Saved entries
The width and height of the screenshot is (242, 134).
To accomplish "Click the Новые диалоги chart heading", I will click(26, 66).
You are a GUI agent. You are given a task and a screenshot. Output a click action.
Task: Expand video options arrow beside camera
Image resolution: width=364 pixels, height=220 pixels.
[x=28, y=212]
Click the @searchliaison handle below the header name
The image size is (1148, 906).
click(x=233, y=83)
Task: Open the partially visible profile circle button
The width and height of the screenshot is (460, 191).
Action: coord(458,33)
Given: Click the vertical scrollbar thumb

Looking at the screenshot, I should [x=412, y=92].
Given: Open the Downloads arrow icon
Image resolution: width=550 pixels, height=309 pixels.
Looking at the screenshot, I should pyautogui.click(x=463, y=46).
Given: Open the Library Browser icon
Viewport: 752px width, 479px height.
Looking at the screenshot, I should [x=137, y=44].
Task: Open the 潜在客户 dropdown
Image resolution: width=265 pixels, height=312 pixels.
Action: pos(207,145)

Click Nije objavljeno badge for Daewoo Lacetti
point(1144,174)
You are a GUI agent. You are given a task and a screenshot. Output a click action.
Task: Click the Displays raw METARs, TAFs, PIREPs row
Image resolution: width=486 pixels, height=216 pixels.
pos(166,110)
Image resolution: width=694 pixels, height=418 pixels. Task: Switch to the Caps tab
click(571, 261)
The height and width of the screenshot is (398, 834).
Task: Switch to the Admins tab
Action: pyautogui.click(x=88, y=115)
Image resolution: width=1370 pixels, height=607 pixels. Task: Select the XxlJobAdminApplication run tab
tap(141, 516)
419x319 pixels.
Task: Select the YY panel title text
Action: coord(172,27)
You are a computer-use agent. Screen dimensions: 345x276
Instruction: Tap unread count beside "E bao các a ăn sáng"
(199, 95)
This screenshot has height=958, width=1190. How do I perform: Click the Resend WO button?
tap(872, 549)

Required action
Transcribe the records above in full, exactly as they stand.

Solution for this task
The width and height of the screenshot is (242, 134).
To accomplish "Click the Новые диалоги chart heading", I will click(26, 66).
You are a GUI agent. You are given a task and a screenshot. Output a click action.
Task: Expand video options arrow beside camera
Image resolution: width=364 pixels, height=220 pixels.
[x=28, y=212]
Click the @searchliaison handle below the header name
The image size is (1148, 906).
click(x=233, y=83)
Task: Open the partially visible profile circle button
The width and height of the screenshot is (460, 191).
Action: coord(458,33)
Given: Click the vertical scrollbar thumb

Looking at the screenshot, I should [x=412, y=92].
Given: Open the Downloads arrow icon
Image resolution: width=550 pixels, height=309 pixels.
Looking at the screenshot, I should pyautogui.click(x=463, y=46).
Given: Open the Library Browser icon
Viewport: 752px width, 479px height.
Looking at the screenshot, I should [x=137, y=44].
Task: Open the 潜在客户 dropdown
Image resolution: width=265 pixels, height=312 pixels.
Action: pos(207,145)

Click Nije objavljeno badge for Daewoo Lacetti
point(1144,174)
You are a GUI agent. You are given a task and a screenshot. Output a click action.
Task: Click the Displays raw METARs, TAFs, PIREPs row
Image resolution: width=486 pixels, height=216 pixels.
pos(166,110)
Image resolution: width=694 pixels, height=418 pixels. Task: Switch to the Caps tab
click(571, 261)
The height and width of the screenshot is (398, 834).
Task: Switch to the Admins tab
Action: pyautogui.click(x=88, y=115)
Image resolution: width=1370 pixels, height=607 pixels. Task: Select the XxlJobAdminApplication run tab
tap(141, 516)
419x319 pixels.
Task: Select the YY panel title text
Action: coord(172,27)
You are a computer-use agent. Screen dimensions: 345x276
Instruction: Tap unread count beside "E bao các a ăn sáng"
(199, 95)
This screenshot has height=958, width=1190. How do I perform: Click the Resend WO button?
tap(872, 549)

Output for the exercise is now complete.